## Start

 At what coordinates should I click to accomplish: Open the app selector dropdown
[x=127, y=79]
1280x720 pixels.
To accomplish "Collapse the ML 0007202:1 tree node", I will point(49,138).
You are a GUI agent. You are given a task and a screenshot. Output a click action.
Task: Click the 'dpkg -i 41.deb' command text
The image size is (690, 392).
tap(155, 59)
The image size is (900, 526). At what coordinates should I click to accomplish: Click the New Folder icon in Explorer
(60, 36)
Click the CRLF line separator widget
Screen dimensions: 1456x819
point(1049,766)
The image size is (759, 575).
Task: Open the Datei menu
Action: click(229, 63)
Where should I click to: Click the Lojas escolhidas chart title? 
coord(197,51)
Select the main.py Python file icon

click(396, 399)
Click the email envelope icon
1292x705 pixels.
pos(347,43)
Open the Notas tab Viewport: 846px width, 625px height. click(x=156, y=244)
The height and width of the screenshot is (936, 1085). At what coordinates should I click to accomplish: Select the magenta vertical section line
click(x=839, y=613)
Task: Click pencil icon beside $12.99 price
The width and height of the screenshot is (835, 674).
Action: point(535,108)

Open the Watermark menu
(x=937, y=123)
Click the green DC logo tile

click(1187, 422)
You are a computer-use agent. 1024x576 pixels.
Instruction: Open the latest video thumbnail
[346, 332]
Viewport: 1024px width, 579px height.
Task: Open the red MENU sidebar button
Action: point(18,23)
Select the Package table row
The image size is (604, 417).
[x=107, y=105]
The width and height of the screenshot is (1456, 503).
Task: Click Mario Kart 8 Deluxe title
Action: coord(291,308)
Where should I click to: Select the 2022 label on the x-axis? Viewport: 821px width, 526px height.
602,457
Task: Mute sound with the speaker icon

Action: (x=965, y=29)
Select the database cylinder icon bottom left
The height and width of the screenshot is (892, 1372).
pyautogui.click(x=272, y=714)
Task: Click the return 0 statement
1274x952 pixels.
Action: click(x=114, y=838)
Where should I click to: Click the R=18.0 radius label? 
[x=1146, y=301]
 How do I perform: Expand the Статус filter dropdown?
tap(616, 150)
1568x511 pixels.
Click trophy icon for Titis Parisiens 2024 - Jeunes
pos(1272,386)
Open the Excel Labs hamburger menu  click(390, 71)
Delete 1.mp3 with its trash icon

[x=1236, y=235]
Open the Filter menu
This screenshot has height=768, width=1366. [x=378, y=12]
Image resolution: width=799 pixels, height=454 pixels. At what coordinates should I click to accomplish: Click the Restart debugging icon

## End

Duplicate the entries above, starting with the line that contains "You are a computer-use" and ending with the line that contains "Action: (x=965, y=29)", including both of those lines.

You are a computer-use agent. 1024x576 pixels.
Instruction: Open the latest video thumbnail
[346, 332]
Viewport: 1024px width, 579px height.
Task: Open the red MENU sidebar button
Action: point(18,23)
Select the Package table row
The image size is (604, 417).
[x=107, y=105]
The width and height of the screenshot is (1456, 503).
Task: Click Mario Kart 8 Deluxe title
Action: coord(291,308)
Where should I click to: Select the 2022 label on the x-axis? Viewport: 821px width, 526px height.
602,457
Task: Mute sound with the speaker icon

Action: (x=965, y=29)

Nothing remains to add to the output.